Yu Ting (Julie) Wu (website), Safei Gu (website), Lauren Mackenzie, Parisa Mard Mehdiabadi, Brianne Papendick, Justin Ping, Ken Secco, Tyler Smith, Sam Tremont, Robyn Wolochow, Di Wu (website)
University of Michigan, Taubman School of Architecture and Urban Planning
Global Design Studio
River Beat begins from an intense, six-day international workshop in Zhengzhou, China, where students from the University of Michigan collaborated with Beijing urban design firm, SPD, and selected participants of Beijing University Civil Engineering and Architecture (BUCEA) to design a new development from tabula rasa.
The proposal envisions a pedestrian-oriented urban fabric that integrates different programmatic elements to the central recreational district by the waterfront. Efficient reorganization of green buffer zones allows for dynamic public spaces to permeate through the grid, providing intimately-scaled and walkable blocks that promote a healthy and densely vibrant lifestyle.

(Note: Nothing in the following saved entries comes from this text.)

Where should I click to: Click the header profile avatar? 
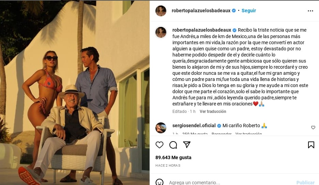pyautogui.click(x=161, y=11)
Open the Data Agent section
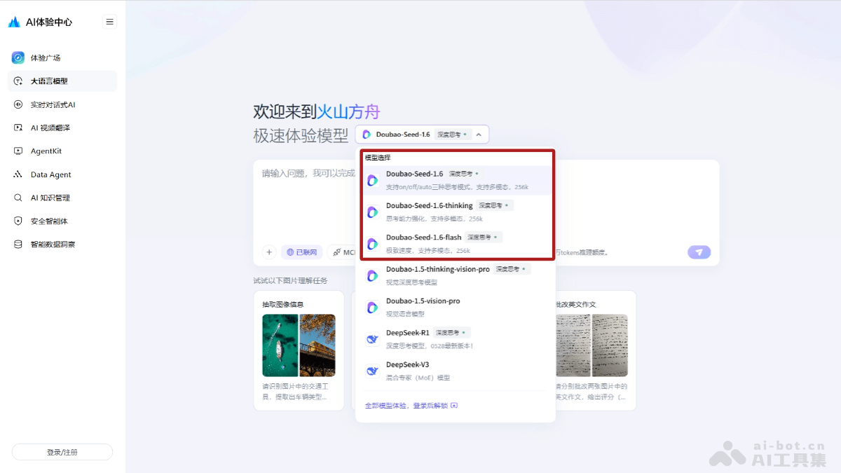 (x=45, y=174)
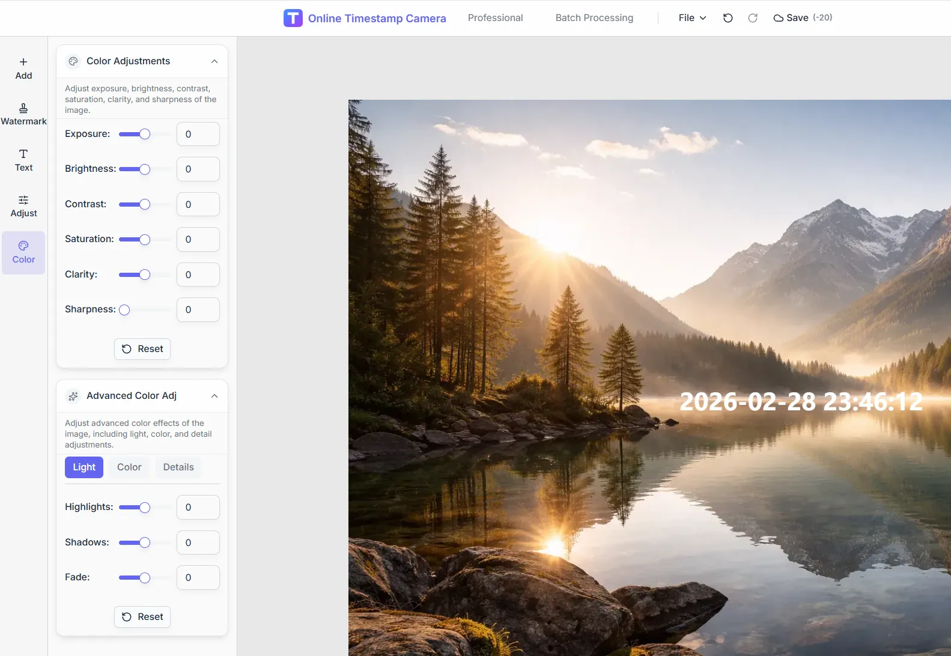Viewport: 951px width, 656px height.
Task: Open the File dropdown menu
Action: [x=692, y=18]
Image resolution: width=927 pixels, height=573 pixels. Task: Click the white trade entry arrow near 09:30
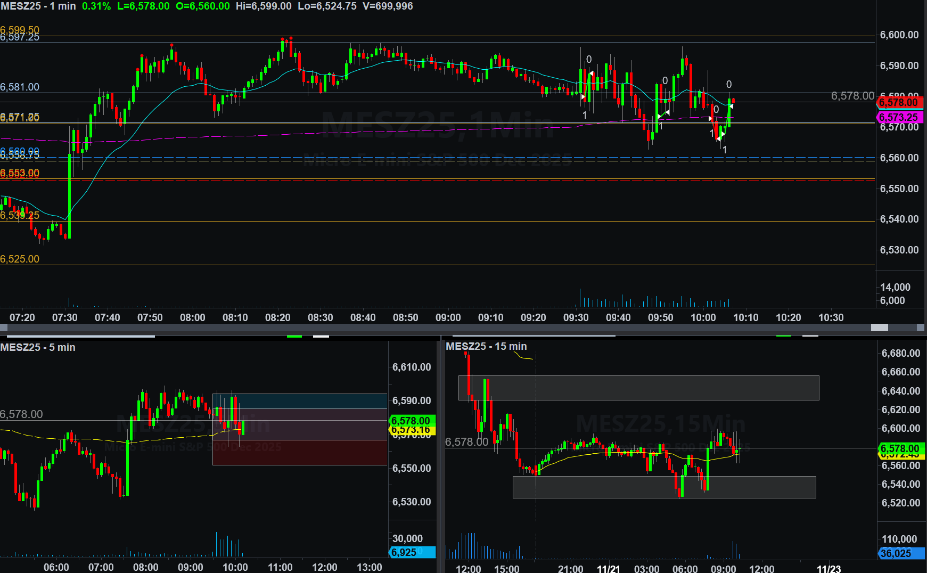(584, 97)
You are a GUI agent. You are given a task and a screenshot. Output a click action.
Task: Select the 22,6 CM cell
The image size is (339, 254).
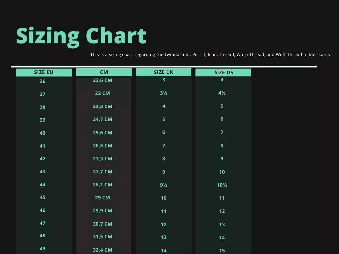[102, 80]
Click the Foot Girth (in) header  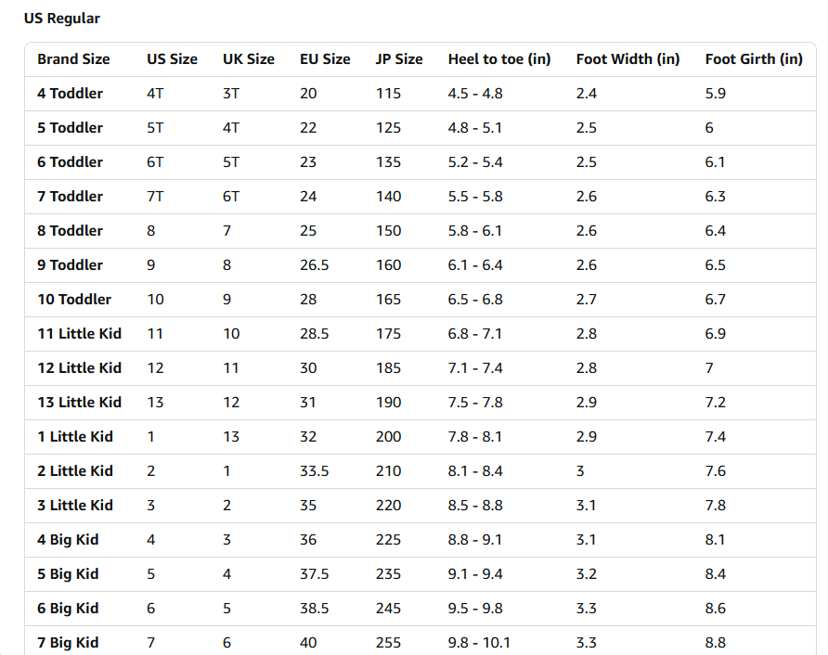pos(754,58)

Landscape + Hydrological Concept
The hydrological design aims to purify water through a series of retention ponds, sedimentation basins, and constructed wetlands. These elements of a wetland not only serve a biological process but also generate a unique ecosystem of its place, enhancing the users’ experience. As the most biologically diverse of all ecosystems, wetlands play major roles in water
purification, flood control, and shoreline stability – all of which are important factors to consider in designing our waterfront district. The process of water treatment thus becomes the main concept behind our landscape design.
River Beat’s landscape responds to changes in water level while maintaining their functions and aesthetics. In particular, the water surface and bottom of the river bed are designed to anticipate water fluctuations, as they create an ever-changing experience.